■ PROVIDED RECORDS:
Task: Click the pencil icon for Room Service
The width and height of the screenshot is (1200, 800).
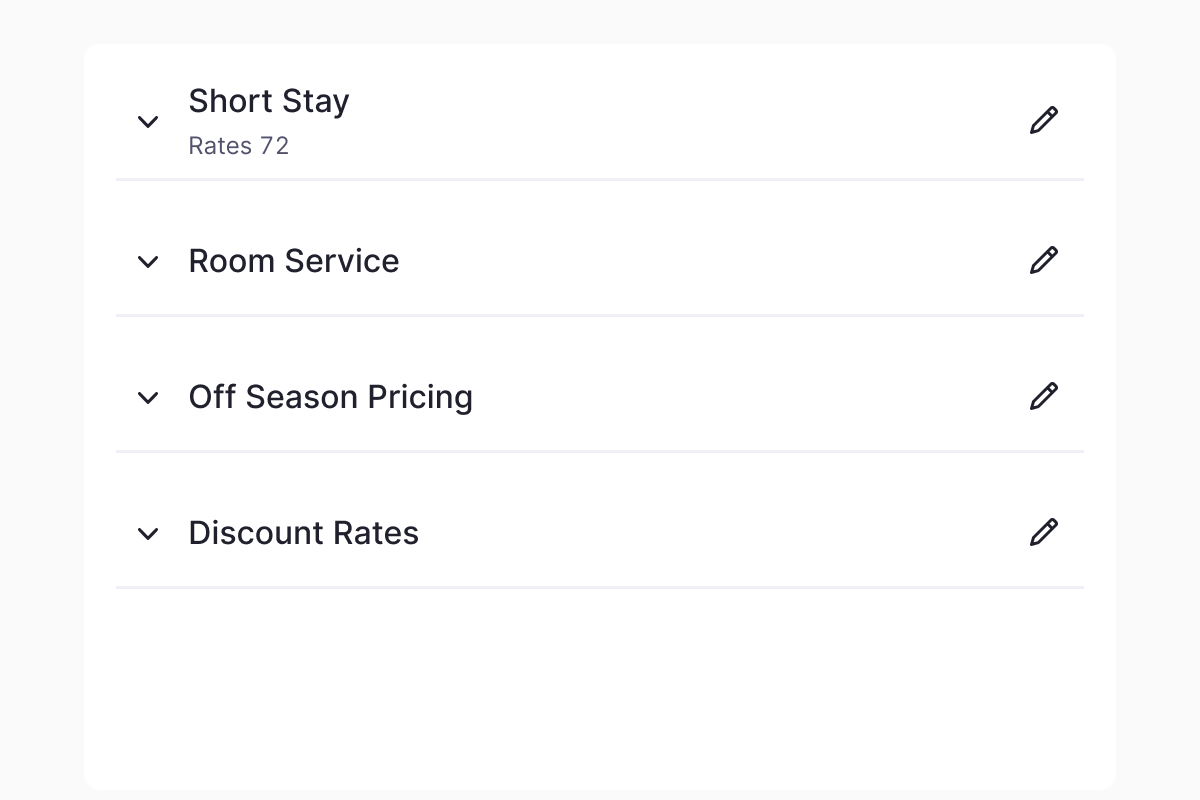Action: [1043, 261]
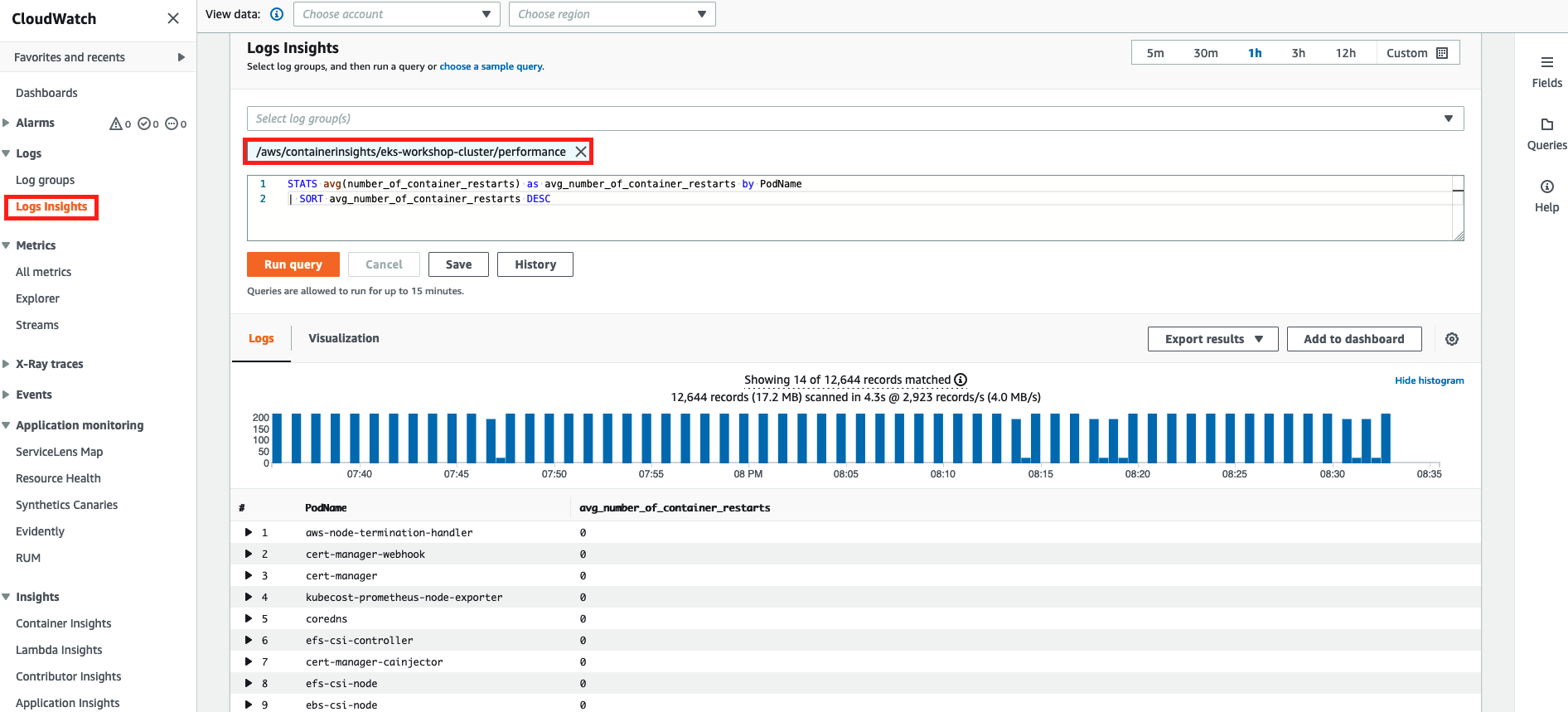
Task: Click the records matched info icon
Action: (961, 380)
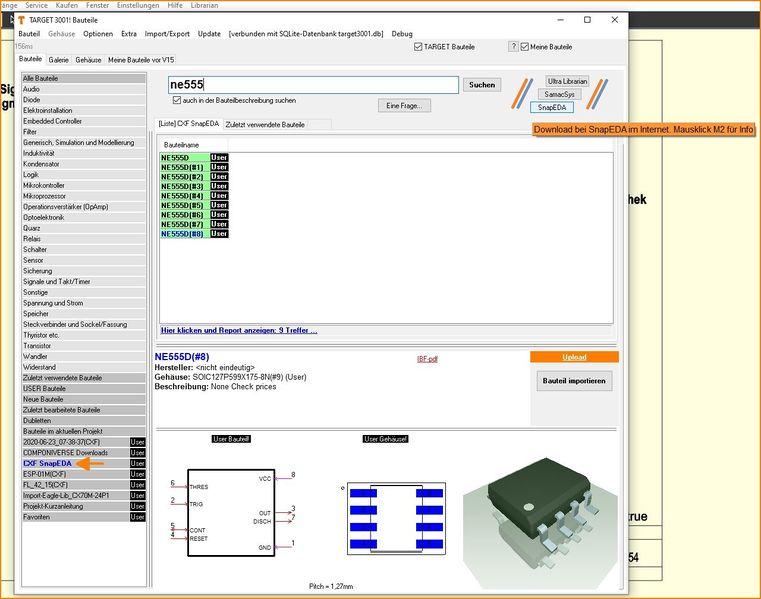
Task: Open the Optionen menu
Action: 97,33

■ PROBLEM DETAILS: Rewrite the entries above with "pencil icon" replaced by "edit icon", keeping everything else the same. Leave the pictures out of your answer.

■ WRITTEN REPLY:
Task: Click the edit icon for Room Service
The width and height of the screenshot is (1200, 800).
Action: [1043, 261]
Task: Click the records matched info icon
Action: (961, 380)
Task: Open the Optionen menu
Action: 97,33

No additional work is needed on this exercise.